Вчера экспертов активно спрашивали о том, вышли ли люди протестовать «против Путина» или они пришли поддержать Навального. Вопрос этот — прежде действительно актуальный — в последнее время начал терять смысл. Первое становится сейчас синонимом второго. Стараниями властей Навальный уверенно превращается в этакого «антипутина». Число людей, которые одновременно выступают против обоих, зримо уменьшается. Всё дрейфует в сторону простой дихотомии: если ты не одобряешь действия Путина — ты автоматически переходишь в ряды сторонников Навального.
Причин у такой поляризации есть, как минимум, три. Во-первых, ни один оппозиционер не может не понимать, что перехват инициативы из рук Кремля — заслуга исключительно «берлинского пациента». Сначала скандальное расследование с последующим звонком своему отравителю, поставившее режим в положение оправдывающегося. Затем героическое возвращение вопреки предупреждениям властей, заставившее их перекрывать шоссе и разворачивать самолеты. Ну и в качестве вишенки на торте — фильм о дворце, демонстративно выпущенный не из «прекрасного далеко» — из Германии, а из «путинских застенков». Навальный играет первым номером, постоянно меняя направление удара и заставляя власть неуклюже отмахиваться. Именно Навальный заставил режим уйти в глухую оборону.

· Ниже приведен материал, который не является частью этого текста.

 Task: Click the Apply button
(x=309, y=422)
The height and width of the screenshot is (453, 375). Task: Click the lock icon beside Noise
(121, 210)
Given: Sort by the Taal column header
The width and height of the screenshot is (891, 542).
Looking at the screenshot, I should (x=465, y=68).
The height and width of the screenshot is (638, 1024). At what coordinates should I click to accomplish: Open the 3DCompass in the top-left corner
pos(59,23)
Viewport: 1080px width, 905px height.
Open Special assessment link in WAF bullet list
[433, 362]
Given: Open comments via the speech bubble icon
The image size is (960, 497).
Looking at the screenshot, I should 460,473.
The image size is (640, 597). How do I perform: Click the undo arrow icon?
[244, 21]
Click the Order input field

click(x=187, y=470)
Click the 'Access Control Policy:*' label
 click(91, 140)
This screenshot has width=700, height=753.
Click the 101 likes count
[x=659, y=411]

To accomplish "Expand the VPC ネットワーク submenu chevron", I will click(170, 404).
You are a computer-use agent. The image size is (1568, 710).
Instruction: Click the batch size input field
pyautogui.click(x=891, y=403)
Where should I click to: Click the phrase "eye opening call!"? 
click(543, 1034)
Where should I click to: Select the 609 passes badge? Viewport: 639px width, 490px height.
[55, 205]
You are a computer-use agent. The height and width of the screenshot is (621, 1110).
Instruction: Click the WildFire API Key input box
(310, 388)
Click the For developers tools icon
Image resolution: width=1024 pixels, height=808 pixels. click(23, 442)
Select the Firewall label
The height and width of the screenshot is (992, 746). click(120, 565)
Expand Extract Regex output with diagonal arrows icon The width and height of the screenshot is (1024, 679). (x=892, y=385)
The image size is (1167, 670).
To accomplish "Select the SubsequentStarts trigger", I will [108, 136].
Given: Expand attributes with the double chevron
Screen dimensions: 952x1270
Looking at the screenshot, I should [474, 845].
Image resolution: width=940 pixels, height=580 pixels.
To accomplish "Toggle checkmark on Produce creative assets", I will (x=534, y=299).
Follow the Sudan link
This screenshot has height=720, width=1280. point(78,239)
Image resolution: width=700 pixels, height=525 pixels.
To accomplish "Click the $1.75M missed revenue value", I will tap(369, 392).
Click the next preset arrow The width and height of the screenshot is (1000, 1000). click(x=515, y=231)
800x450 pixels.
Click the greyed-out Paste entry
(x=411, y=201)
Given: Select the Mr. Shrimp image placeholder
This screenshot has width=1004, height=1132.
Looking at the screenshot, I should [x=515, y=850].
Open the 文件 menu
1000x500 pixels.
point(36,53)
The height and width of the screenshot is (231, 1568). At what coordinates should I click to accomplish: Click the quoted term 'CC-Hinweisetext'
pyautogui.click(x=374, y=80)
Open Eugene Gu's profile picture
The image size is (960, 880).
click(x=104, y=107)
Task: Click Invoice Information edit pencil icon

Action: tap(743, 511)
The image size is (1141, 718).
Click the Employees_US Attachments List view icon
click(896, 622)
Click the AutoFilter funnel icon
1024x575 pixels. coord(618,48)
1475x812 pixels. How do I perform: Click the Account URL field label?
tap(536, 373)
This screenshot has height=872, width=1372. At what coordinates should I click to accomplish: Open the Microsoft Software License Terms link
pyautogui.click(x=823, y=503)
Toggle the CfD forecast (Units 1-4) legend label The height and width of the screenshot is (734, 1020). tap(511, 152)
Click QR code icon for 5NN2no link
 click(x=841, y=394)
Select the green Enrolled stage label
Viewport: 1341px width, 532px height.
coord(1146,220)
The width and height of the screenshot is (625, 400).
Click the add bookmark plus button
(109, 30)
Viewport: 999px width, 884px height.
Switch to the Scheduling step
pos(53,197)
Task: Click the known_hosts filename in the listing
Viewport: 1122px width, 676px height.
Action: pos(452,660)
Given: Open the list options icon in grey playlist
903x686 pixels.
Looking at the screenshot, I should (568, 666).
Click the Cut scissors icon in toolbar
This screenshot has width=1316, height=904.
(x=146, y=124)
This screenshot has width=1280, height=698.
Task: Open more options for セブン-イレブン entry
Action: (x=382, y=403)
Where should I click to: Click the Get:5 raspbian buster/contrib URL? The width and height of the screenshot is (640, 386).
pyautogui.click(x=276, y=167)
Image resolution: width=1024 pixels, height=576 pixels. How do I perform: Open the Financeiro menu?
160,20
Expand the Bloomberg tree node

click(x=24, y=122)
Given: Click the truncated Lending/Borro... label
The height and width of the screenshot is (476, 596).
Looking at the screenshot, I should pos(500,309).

Такие вещи и оппозицию вдохновляют, и колеблющихся на ее сторону склоняют.
Впрочем, дело не только и даже не столько в эффективности действий самого Навального. Сплочение оппозиции вокруг него в первую очередь — результат реализуемого режимом конфронтационного внутриполитического курса. Навальный обостряет игру, Путин закручивает гайки — а в результате все остальные, более умеренные игроки, отступают на задний план. И у первого, и у второго, в принципе, есть войска, есть соратники, есть союзники, но все они теряются сейчас в предрассветном тумане, а в поле маячат только эти двое: Пересвет и Челубей. Архетипическая ситуация — бой былинных богатырей. Здесь больше никому нет места, все остальные — просто зрители.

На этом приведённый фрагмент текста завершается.